Larry Speight brings us his monthly column –
Although the overwhelming majority of us share the same language as the UK Prime Minister Liz Truss, it is becoming increasingly evident that many of us do not live in the same existential universe as her. In a recent BBC interview, she was asked if it is fair for her government to create a tax system that enables the wealthy to acquire even more wealth whilst the economic position of the majority would be so little changed as to make no measurable difference. She said it was fair. For clarity’s sake the question was put to her a second time and she gave the same answer. (BBC 1, Sunday with Laura Kuensberg, 4 September 2022)
On hearing this it occurred to me that if such a scenario were presented to children in nursery school in the form of a game, they would straight away call foul. They would see that giving to those who have much at the expense of those who have little is wrong. Donald Trump did this when he gave $2 trillion in tax giveaways to the ultra-rich.
The sense of not living in the same universe as the Prime Minister, and many of those who yield enormous economic and political power, is reinforced by the case that in spite of ecological catastrophes occurring on a regular basis in various parts of the world directly linked to the nature of the global economy, Liz Truss has placed economic growth at the heart of her premiership. This is akin to a doctor prescribing to a sick patient the very thing that made them sick. We would immediately see the absurdity of this if a smoker were told by their doctor that the way to heal their diseased lungs is to smoke more cigarettes, in fact as many as they could per day, rather than give up smoking.

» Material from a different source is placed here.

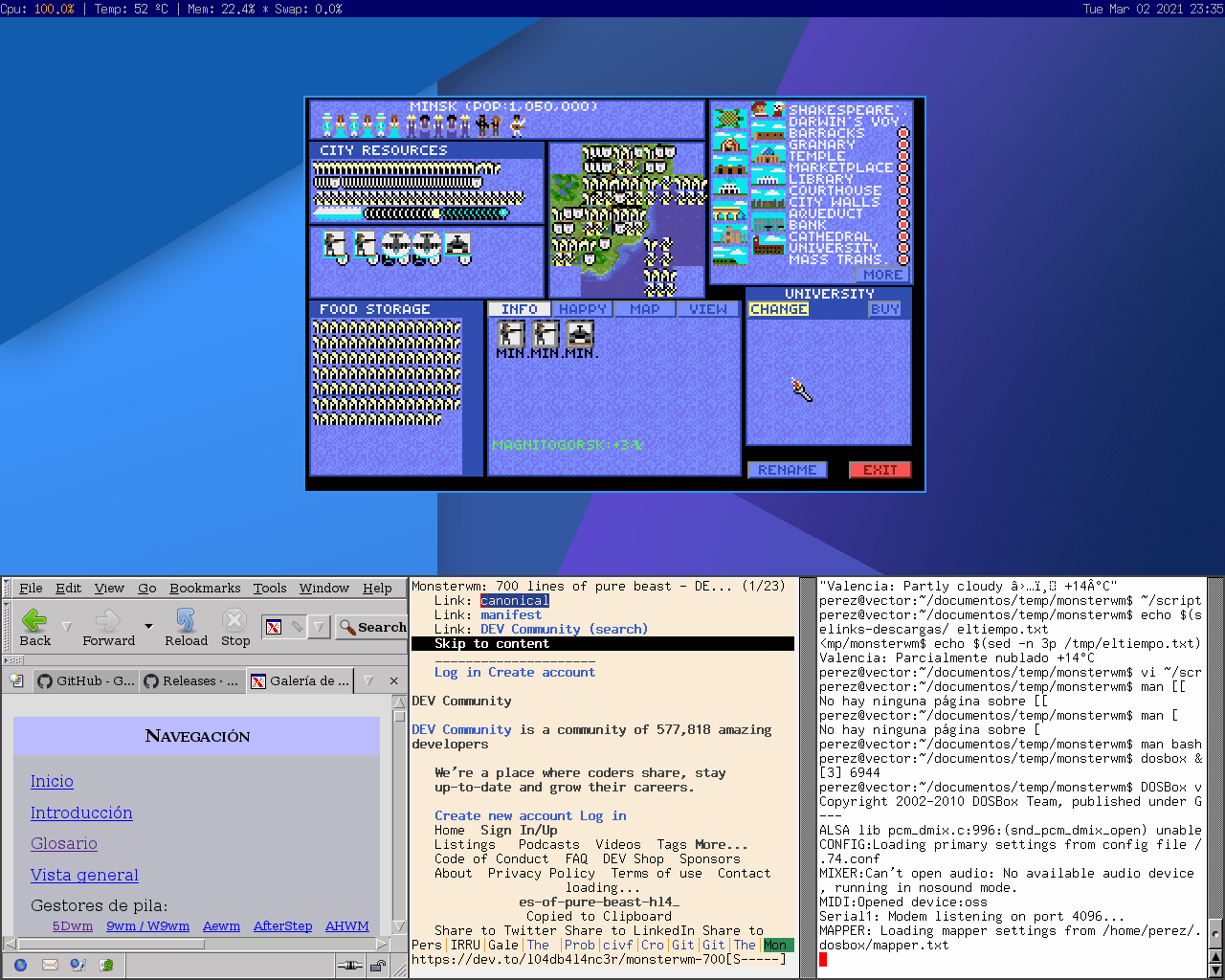This screenshot has width=1225, height=980.
Task: Click the red sell dot beside University
Action: pyautogui.click(x=902, y=249)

Liz Truss proffers that economic growth creates jobs and thereby puts money in everyone’s pocket. This is not necessarily the case, there is for instance no correlation between economic growth and people on the shopfloor earning more money. Think of the people who work in the Amazon distribution centres. Economic growth can be accelerated by automation in which few workers are needed. As the present high rate of inflation shows more money in your pocket compared to 12-months ago does not mean you can buy more than what you bought last year. Economic growth that increases air pollution, which in Belfast kills 5,000 people a year and incapacitates many more, is not something we should applaud. It is in fact impoverishing, not only in terms of the human suffering caused but on the cost to the NHS.

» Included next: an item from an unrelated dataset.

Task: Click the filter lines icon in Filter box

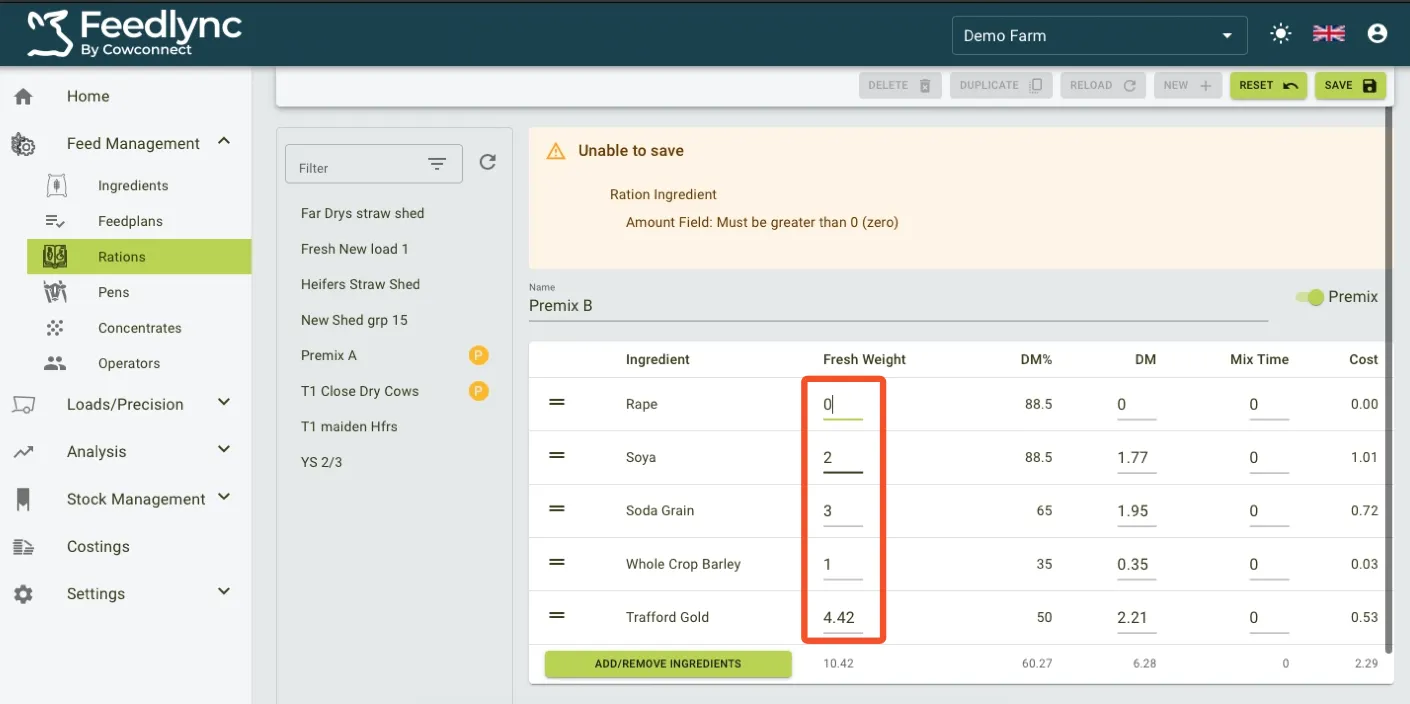Action: (x=437, y=165)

Given our heavy reliance on fossil fuels economic growth means a warmer planet, the annual cost of which runs into hundreds of billions of dollars; death, injury and sickness, lives uprooted the pollution of water, the loss of crops, agricultural land and the destruction of physical infrastructure and habitat. The floods in Pakistan in September illustrate this. More than 33 million people were made destitute, 1,600 people died and a third of the country flooded. Reconstruction, as in providing health clinics, hospitals, schools, homes, water treatment plants, warehouses, roads, communication systems and community centers, will take years and cost billions in hard currency. More recently storms of various magnitudes, thought to have been intensified by climate breakdown, have caused death and destruction in Cuba, eastern Canada, Dominican Republic, Luzon the Philippines, Puerto Rico, Florida and Vietnam.
The type of economic growth favoured by the Truss government reduces the health of the biosphere to the detriment of all including future generations. Continual economic growth in a finite world is pure fantasy. Young children will tell you that the consumption of a limited amount of something, a packet of crisps for example, leads to a lesser amount in the packet until eventually the crisps are all gone. So with the resources of the earth, most of which are not recycled after use. In our linear economy the plastic crisp packet will either end up in the ocean or in a large hole in the ground along with the estimated 6 billion crisp packets used in the UK every year.
It should not be over-looked that belief in continual economic growth is not only the wrap around goal of the Truss government but also that of most of the political parties on these islands and beyond. I have no doubt that our political leaders and major economic investors would derive some benefit, and save all of us a great deal of misery, from reading E.F. Schumacher’s book Small is Beautiful (1973). Its critique can be summed up with words to the effect that ‘if we won the battle with nature, we would find ourselves on the losing side’. (p.11) In other words, to treat the economy as separate from the biosphere is to be blind to the fact that we are the Nature we are destroying.
It seems that those who believe in continual economic growth can’t grasp the basics of mathematics or simply don’t care that its pursuit will leave us all destitute in a decade or two, including the very wealthy and those of Liz Truss’s generation. There are alternatives, namely those which mimic the dynamics of what is conventionally thought of as the natural world.